> [Tareas por realizar]:
1) En el texto sobre el chiste de la iguana, enumere todo lo que, según la explicación de ChatGPT, denota en español añadir el diminutivo -ita o -ito a una palabra.
2) Transcriba literalmente el pasaje del texto sobre el chiste de la iguana que va desde "Con el recuerdo" hasta "hiciera un chiste.".

> [Texto de lectura]:
**********

Con el recuerdo de una frase cíclicamente viral de Martin Amis sobre el sentido del humor o más bien sobre quienes carecen de él –“los que no tienen sentido del humor, como gremio, no sólo ignoran lo que es cómico: no saben lo que es serio. Carecen de sentido común, además, y no se puede confiar en ellos para nada”–, pedí a ChatGPT que para terminar me hiciera un chiste.

“¿Qué le dice una iguana a su hermana gemela?”, escribió. “Somos iguanitas”.

Nunca lo había oído. A los cinco años me hubiera reído con honestidad; a los quince, con inmadurez –lo hubiera compartido, incluso, y casi sin terminar el chiste me habría reído yo para usurpar la risa del otro, porque el chiste no sería el chiste sino la urgencia de arrinconar a una víctima ante la obligación de oír una broma inmadura–. Me gustaba, además, que hubiera escogido el formato qué-le-dice-A-a-B; escenificaba, un poco en abismo, nuestra propia conversación. Respondí con un jaja. “Me alegra haberte sacado una risa”, escribió, “¡si tienes más preguntas o necesitas algo más, no dudes en decírmelo!” Clausuró su respuesta con el emoji feliz al que se le ve la dentadura. Ya estaba convencido, pero el emoji no me gustó y le pregunté por qué el chiste era gracioso. Escribió: “El chiste es un juego de palabras con el término iguana y el diminutivo iguanita, que aporta un giro divertido. En español, añadir el diminutivo -ita o -ito a una palabra denota afecto, pequeñez o gracia. En este caso, el humor viene de la inesperada personificación de las iguanas conversando como humanos, con una iguana presentándose a su hermana gemela como iguanitas. Es gracioso porque antropomorfiza a las iguanas en una forma inesperada y antojadiza, con el uso de un diminutivo”.

**********

(Registros de origen)
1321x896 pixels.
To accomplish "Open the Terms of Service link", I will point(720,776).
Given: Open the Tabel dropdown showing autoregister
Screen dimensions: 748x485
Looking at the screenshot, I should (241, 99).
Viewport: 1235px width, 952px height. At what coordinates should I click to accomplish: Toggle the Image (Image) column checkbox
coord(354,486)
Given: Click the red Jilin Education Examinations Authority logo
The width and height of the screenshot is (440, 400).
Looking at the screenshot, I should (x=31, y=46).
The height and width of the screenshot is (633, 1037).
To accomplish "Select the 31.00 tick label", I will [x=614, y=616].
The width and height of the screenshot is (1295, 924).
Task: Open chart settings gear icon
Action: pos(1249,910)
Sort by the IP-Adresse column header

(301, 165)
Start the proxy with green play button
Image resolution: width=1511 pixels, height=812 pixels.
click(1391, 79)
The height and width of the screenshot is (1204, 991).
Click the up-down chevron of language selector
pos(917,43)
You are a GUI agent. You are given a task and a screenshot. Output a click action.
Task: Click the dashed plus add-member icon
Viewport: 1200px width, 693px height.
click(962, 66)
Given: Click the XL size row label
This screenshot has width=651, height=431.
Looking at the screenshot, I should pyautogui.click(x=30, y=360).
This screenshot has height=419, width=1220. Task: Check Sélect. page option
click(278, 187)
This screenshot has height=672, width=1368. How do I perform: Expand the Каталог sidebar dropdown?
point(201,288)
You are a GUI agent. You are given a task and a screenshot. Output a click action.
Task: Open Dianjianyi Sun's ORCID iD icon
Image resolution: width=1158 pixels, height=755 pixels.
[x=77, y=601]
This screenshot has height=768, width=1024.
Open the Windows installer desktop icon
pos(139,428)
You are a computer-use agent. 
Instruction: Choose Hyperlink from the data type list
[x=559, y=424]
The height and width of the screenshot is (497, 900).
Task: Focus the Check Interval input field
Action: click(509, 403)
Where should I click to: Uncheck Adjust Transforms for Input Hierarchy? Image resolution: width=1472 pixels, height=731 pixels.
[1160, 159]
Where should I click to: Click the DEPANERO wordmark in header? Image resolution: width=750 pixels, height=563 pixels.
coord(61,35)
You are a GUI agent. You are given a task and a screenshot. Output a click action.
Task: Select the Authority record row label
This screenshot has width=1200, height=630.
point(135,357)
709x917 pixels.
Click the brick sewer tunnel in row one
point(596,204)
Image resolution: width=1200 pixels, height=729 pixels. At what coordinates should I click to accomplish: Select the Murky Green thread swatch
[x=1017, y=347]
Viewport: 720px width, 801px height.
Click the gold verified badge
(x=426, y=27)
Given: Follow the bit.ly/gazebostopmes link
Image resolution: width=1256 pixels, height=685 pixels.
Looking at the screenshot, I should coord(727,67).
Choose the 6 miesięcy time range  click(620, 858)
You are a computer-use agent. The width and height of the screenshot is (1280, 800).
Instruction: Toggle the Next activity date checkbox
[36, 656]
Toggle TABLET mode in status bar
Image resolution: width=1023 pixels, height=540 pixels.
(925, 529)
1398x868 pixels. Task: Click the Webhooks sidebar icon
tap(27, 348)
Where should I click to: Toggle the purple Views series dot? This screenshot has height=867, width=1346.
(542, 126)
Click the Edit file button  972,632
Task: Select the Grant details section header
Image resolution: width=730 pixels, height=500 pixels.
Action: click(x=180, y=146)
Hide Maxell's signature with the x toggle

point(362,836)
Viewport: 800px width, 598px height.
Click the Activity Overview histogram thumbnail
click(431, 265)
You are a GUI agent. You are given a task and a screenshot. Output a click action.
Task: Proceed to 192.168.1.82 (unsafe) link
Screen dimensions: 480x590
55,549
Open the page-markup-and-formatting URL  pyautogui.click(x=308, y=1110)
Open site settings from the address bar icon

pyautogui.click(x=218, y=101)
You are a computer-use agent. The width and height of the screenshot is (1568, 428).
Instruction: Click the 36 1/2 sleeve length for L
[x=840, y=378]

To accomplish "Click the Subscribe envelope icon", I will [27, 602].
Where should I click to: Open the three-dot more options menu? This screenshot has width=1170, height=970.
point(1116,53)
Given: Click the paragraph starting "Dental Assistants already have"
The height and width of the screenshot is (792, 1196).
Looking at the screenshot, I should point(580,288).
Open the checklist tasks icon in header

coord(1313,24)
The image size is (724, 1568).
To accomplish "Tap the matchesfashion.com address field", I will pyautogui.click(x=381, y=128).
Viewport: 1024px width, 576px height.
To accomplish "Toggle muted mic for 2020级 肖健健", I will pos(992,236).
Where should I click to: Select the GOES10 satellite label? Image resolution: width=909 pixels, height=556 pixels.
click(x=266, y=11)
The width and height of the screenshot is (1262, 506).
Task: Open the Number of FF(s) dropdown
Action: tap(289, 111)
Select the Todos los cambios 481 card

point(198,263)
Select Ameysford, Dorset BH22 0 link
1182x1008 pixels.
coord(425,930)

**********

> [Respuestas del ejercicio]:
1)
- afecto
- pequeñez
- gracia

2)
Con el recuerdo de una frase cíclicamente viral de Martin Amis sobre el sentido del humor o más bien sobre quienes carecen de él –“los que no tienen sentido del humor, como gremio, no sólo ignoran lo que es cómico: no saben lo que es serio. Carecen de sentido común, además, y no se puede confiar en ellos para nada”–, pedí a ChatGPT que para terminar me hiciera un chiste.